Problem statement:
Revise the lines from the one containing "Task: Click the diamond logo home icon" through the end of the records, changing "icon" to "button" and leaving everything else intact. Omit the pictures from your answer.

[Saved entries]
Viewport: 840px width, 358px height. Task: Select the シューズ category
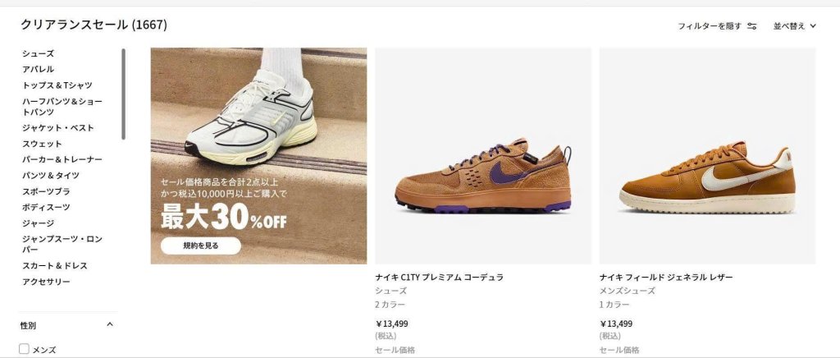click(x=38, y=53)
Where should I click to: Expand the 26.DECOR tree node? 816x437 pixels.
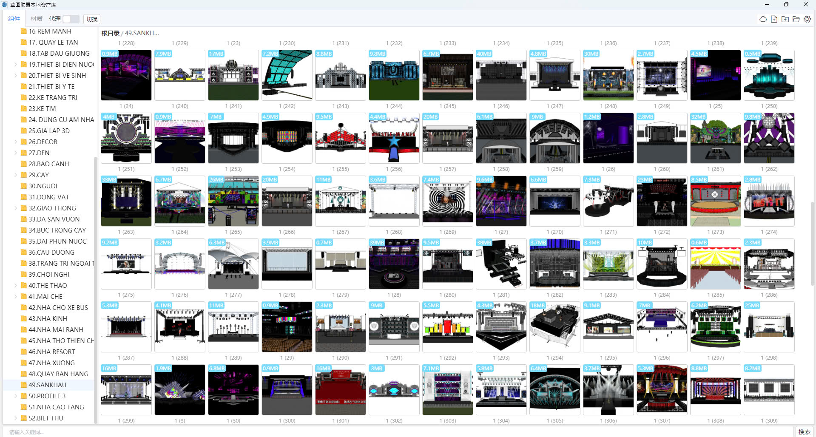[16, 142]
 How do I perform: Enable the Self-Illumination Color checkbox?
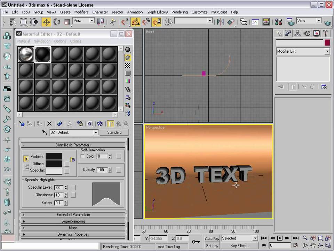pos(83,156)
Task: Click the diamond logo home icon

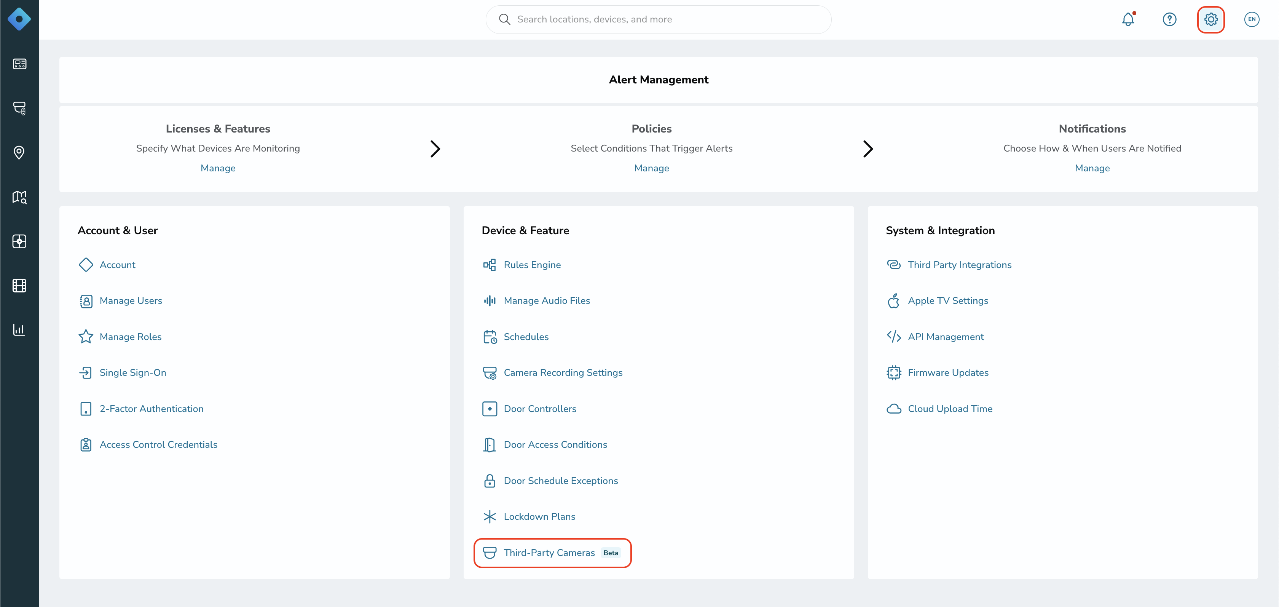Action: [x=19, y=19]
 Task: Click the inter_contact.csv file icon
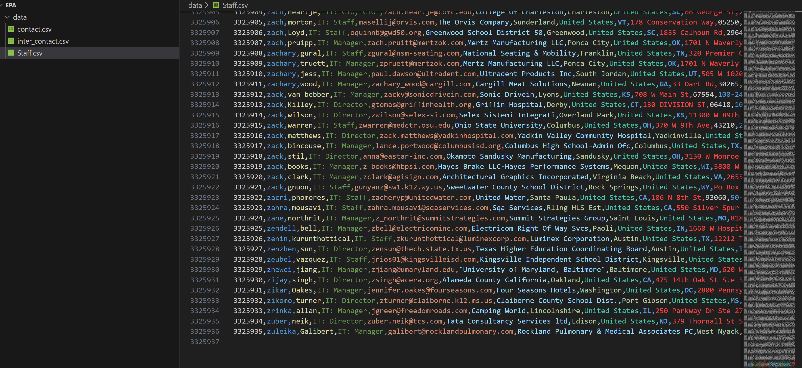click(11, 41)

Solution to this exercise:
Task: Click the diamond logo home button

Action: [x=19, y=19]
 Task: Click the inter_contact.csv file button
click(11, 41)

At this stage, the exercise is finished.